Marisa refutou a seriedade da negociação proposta pelo
Sirisa, pois não encontrou a dita solidariedade da UE, mas foi confrontado com
pura chantagem, como todos se recordarão, para além de pura desigualdade de
tratamento e exemplificou com o desejo de Cammeron fazer um referendo no Reino
Unido e que Junker veio logo dizer que a Comissão respeitará a vontade do povo
britânico. Marisa concorda, mas diz que deve ser igual para todos os povos.
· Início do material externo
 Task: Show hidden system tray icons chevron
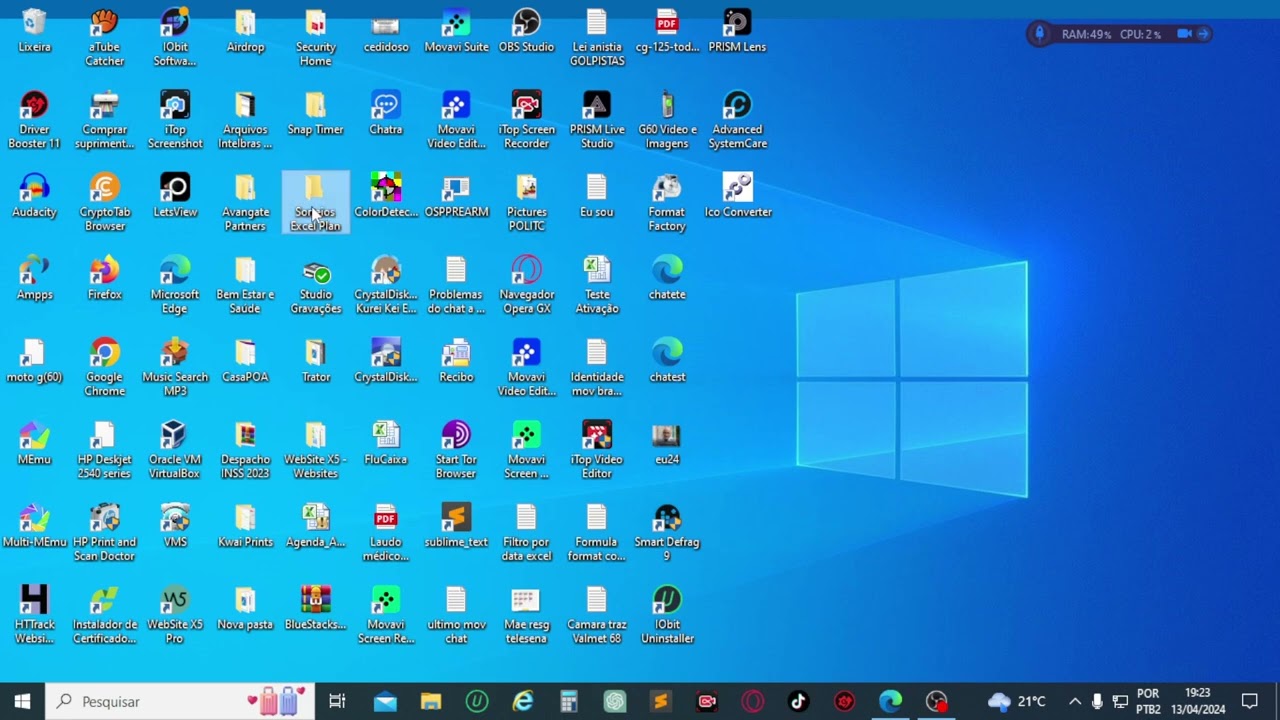(1074, 701)
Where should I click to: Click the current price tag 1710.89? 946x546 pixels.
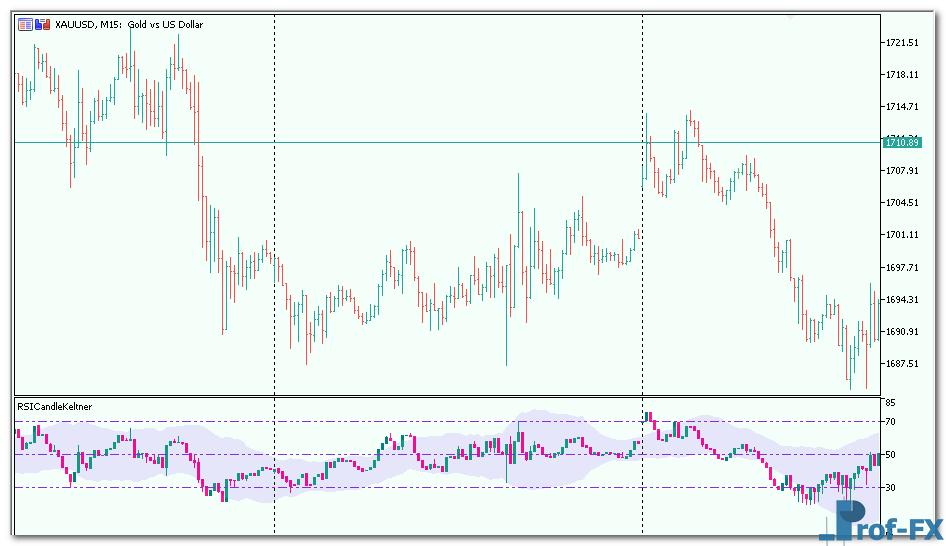click(x=901, y=143)
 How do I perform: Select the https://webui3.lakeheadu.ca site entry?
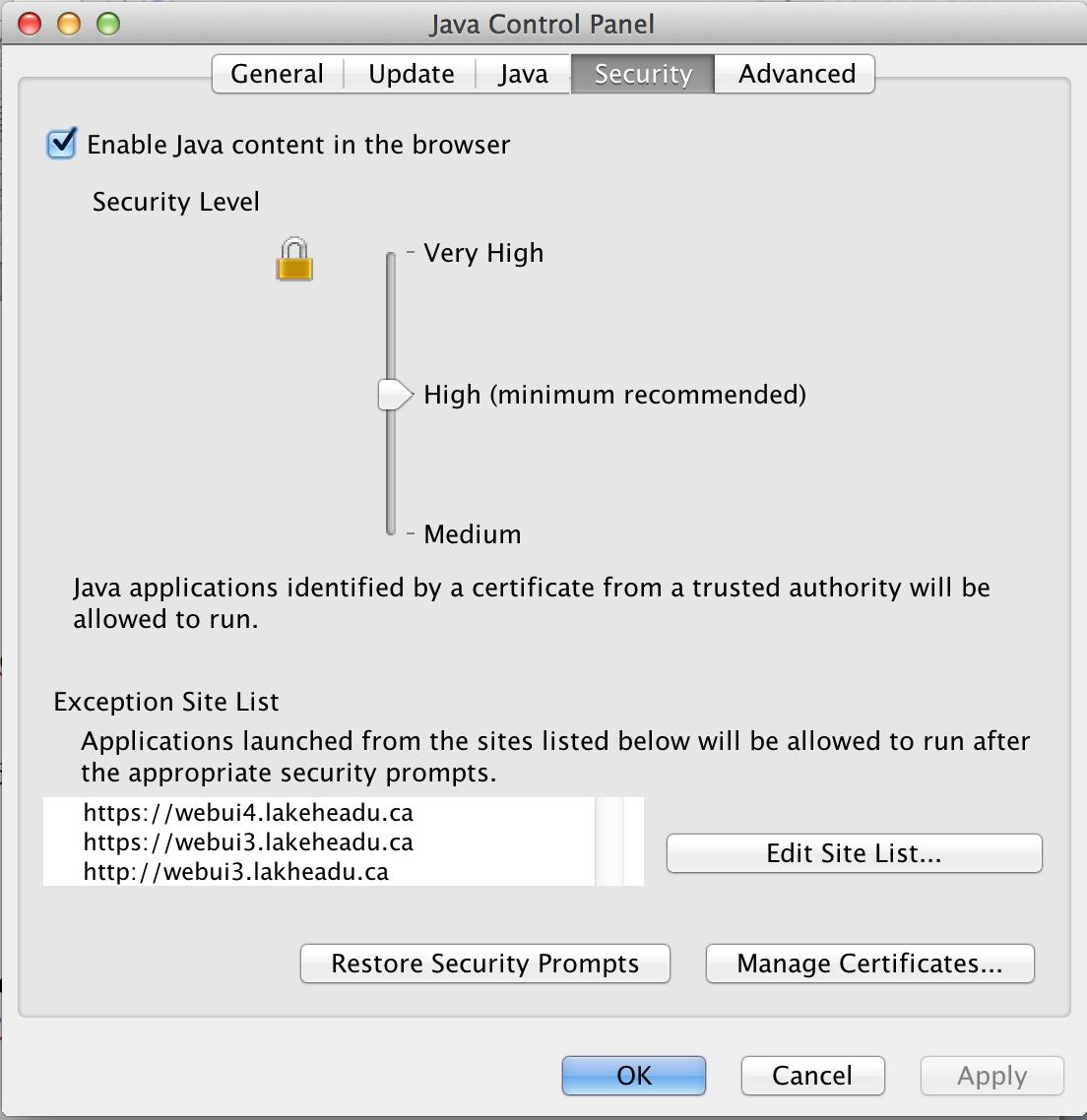247,842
Então porque é que a UE respeita a decisão do povo inglês e não a do Grego ou
do Português? Este caso, segundo Marisa, é ilustrador porque por vezes é
fundamental e justificativo desrespeitar emanações da UE injustas e
injustificadas. Uma espécie de direito á indignação, recusando o papel do
“bom-aluno” tão caro dos governos subservientes do PSD, designadamente de
Cabaco Silva.
Marisa deu mais um exemplo do tratamento desigual da
Comissão, que foi o caso BANIF (detido em mais de 60% pela CGD, onde deveria
ter sido integrado), impondo uma solução imediata antes do fim de ano, alegando
que o défice de 3 mil milhões necessárias não contaria para o défice (mas se
fosse para aplicar no Serviço Nacional de Saúde, para salvar vidas, já
contaria…. uma contradição). Mas pior e mais injusto, é que este montante será
pago pelos portugueses e não pelos responsáveis, nem sequer Portugal pode
beneficiar do fundo de resolução comum que entrou em vigor a 1 de janeiro, com
uma dotação de 55 MM de euros e evitaria uma vez mais socializar-se os
prejuízos. Daí a pressa na resolução, em que a UE através do BCE, impôs uma
solução salomónica e indicou a quem entregar um banco limpo, por 150 milhões
(ao Santander) que ainda beneficia de um crédito fiscal de mais de 260 milhões
de euros. Onde está a justiça e igualdade de tratamento (a dita
solidariedade?).
Marisa criticou ainda a postura subserviente de deputados
portugueses ao quedarem-se mudos quando um representante da Finlândia propôs
bandeira de Portugal a meia haste no Parlamento, como sinal de menorização,
sendo contrariado unicamente por ela, Marisa Matias. Quanto à diminuição do
défice, deu um exemplo de perda de receita com 19 empresas do PSI 20 a atuar em
Portugal (que apregoam patriotismo) deslocalizarem-se para efeitos fiscais para
a Holanda, impondo aos residentes, sem opção de escolha, pagar mais impostos para
cobrir os défices. Perguntou onde estava a justiça?
Marisa não aceita o tratado orçamental porque é injusto e
pergunta porque é que a Comissão Europeia é forte com fracos e fraca com fortes
ao não ter igual tratamento sobre os excedentes comerciais, tal como tem sobre
os défices, uma vez que os excedentes comerciais não são mais que o espelho dos
défices, dada a interdependência das economias na UE?
Mário Russo |
De facto, a corroborar esta afirmação de Marisa Matias, não
só com a dívida portuguesa, mas de outros países, como um estudo divulgado pelo
Instituto de Investigação Económica Leibniz, que refere que a Alemanha
"beneficiou claramente com a crise Grega", em mais de 100 mil milhões
de euros. Por outro lado, não se compreende como é que a banca vai buscar
recursos financeiros ao BCE a taxas de 1% para depois especular com dívida
soberana nos países intervencionadas cobrando taxas de mais de 5%, mesmo com
garantias do próprio BCE e da UE. Isto é revelador como é beneficiado o sistema
financeiro privado em detrimento dos povos. Marisa matias diz que há leis que justificam
serem alteradas e este caso é paradigmático.
Um debate que Joaquim Jorge temeu por ser num sábado,
chuvoso, fora do que é habitual, mas que disse ter gostado muito. Eu também
concordo. Foi um debate fácil, concorrido e esclarecedor em muitos aspetos.
Parabéns JJ pela cidadania praticada e já longínqua.